Figure 4. Kinds, Causes and Consequences of DNA Damage from E. coli DDPs.
Clone by clone data Table S1.
(A) DDPs that increase DNA double-strand breaks (DSBs), detected as GamGFP foci. Scale bar: 2μm. Lines, DNA strands; green balls, GamGFP.
(B) 87 of the 208 (45% of) E. coli DDPs promote DSBs.
(C) Stalled, reversed replication forks (RFs) detected as RDG foci in recA− cells, per (Xia et al., 2016). Scale bar: 2μm. Lines, DNA strands; red lines, new strands; green balls, RDG.
(D) 106 of the 208 (51% of) E. coli DDPs promote fork stalling and reversal.
(E-I) Flow-cytometric assays for—
(E) elevated ROS, DHR fluorescence, example.
(F) 56 (27% of) DDPs induce high ROS.
(G) DNA damage (% SOS-on cells) from 17 of 43 high-ROS DDPs tested is reduced by ROS-quenching agent thiourea (TU).
(H) DNA loss: “anucleate” cells with no DNA, example. Events below the horizontal line, anucleate.
(I) 67 of 208 (32% of) DDPs induce DNA loss.
(J-L) Sensitivity to DNA-damaging agents implies DNA-repair-pathway reduction (potential saturation), possibly from elevated DNA damage. Relevant DNA-repair-defective controls shown. Assays for slowed growth per J left (STAR Methods).
(J) 106 of 208 DDP clones (51%) show phleomycin (DSB) sensitivity.
(K) 10 of 208 DDP clones (5%) sensitive to DNA cross-linker mitomycin C (MMC) (reduced NER and/or HDR).
(L) H2O2 sensitivity (reduced BER) from 75 of 208 DDPs (36%).
(M) Stalled replication (RFs) clusters with particular DDPs; DNA breakage does not (STAR Methods).
(N) Clustering Z scores reveal DNA-damage signatures.

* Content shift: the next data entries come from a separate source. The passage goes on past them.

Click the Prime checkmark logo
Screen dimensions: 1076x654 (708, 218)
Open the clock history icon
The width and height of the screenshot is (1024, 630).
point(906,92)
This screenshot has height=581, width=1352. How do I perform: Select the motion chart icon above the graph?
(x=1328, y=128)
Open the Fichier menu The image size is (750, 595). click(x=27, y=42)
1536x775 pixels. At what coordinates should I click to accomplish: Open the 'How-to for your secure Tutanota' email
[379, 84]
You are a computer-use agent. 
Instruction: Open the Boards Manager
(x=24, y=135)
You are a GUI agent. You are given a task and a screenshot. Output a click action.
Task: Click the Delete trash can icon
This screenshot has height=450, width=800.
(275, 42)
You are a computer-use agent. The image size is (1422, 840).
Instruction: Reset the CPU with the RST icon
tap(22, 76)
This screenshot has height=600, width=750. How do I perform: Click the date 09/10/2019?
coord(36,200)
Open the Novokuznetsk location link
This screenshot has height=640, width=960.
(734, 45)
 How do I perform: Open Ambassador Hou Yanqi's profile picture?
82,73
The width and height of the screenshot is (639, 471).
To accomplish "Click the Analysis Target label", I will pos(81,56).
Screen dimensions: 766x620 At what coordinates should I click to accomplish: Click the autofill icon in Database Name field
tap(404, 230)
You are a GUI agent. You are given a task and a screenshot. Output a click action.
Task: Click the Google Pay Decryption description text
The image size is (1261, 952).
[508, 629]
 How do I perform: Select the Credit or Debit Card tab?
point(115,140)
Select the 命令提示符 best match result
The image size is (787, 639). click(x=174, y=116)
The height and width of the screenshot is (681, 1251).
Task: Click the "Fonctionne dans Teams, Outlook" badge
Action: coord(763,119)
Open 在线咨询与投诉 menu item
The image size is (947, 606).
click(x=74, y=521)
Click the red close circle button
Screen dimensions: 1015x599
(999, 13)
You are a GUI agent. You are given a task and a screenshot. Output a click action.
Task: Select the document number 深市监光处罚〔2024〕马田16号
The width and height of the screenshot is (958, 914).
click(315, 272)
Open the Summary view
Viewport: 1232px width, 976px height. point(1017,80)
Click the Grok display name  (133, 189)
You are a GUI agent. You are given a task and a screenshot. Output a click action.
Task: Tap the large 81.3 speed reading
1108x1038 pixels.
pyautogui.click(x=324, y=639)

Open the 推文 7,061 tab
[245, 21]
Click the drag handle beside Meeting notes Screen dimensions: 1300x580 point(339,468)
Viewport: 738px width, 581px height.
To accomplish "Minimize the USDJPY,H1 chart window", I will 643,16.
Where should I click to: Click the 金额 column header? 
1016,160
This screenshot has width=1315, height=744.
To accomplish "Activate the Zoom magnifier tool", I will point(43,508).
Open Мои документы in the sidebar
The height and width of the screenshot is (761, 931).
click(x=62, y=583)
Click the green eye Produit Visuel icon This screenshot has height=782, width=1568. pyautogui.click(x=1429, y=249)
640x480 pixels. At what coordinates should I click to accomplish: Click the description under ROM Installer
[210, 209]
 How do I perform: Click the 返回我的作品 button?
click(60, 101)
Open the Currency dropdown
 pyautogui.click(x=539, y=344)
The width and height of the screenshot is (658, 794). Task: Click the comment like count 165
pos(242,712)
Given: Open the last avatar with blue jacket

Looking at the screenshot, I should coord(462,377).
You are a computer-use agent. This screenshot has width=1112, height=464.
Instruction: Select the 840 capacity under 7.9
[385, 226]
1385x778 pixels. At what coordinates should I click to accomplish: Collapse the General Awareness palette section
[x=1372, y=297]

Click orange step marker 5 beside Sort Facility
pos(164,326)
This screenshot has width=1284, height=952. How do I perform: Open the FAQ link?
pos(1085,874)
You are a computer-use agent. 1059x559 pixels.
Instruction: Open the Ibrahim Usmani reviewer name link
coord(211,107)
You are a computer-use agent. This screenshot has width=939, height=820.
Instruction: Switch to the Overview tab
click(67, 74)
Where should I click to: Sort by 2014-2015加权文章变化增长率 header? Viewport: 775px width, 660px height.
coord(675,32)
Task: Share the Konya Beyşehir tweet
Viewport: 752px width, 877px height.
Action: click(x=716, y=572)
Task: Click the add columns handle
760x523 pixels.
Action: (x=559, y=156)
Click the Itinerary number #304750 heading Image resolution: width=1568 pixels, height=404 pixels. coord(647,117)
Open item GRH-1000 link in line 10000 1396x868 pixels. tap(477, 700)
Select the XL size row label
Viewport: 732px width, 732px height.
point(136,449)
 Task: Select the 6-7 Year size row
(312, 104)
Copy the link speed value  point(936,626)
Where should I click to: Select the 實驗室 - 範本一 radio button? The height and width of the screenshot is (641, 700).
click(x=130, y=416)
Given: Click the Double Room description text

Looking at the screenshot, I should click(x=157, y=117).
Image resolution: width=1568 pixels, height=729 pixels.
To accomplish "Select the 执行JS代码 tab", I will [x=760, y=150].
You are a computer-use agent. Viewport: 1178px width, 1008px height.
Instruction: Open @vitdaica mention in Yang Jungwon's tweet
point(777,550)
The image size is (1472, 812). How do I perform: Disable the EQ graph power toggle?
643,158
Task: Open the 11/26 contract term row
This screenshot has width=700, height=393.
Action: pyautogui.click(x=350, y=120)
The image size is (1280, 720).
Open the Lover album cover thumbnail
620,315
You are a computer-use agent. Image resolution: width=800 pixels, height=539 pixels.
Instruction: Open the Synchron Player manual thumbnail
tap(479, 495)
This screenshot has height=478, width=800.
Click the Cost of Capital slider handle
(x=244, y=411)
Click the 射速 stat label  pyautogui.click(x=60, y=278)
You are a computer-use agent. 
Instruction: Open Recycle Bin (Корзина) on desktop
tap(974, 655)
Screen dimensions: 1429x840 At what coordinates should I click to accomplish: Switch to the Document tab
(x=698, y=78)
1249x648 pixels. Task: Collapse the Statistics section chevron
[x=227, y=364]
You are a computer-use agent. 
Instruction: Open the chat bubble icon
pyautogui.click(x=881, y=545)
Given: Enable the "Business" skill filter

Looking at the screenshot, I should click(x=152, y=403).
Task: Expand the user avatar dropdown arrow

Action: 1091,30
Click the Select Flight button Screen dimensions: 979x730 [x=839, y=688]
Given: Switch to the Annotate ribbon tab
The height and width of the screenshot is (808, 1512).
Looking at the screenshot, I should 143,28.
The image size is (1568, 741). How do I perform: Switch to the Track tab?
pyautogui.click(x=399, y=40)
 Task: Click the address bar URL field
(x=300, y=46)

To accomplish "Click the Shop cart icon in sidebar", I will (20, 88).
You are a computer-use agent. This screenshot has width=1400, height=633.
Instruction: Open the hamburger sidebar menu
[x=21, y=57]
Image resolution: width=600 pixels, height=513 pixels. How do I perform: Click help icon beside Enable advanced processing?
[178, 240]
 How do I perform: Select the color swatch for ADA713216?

H2O2, hydrogen-peroxide sensitivity; Phleo, phleomycin sensitivity; DNA loss (anucleate cells); ROS levels; MMC, (MMC sensitivity); RFs (reversed forks); DSBs. Vertical bars: phenotype scores of each DDP clone. The 6 clusters/DNA-damage signatures suggest at least 6 mechanisms of DNA-damage generation. Protein category enrichment (above, one-way Fisher’s exact test): clusters 2 p = 0.01; 4; p = 0.01, 5 and 6 p = 0.03.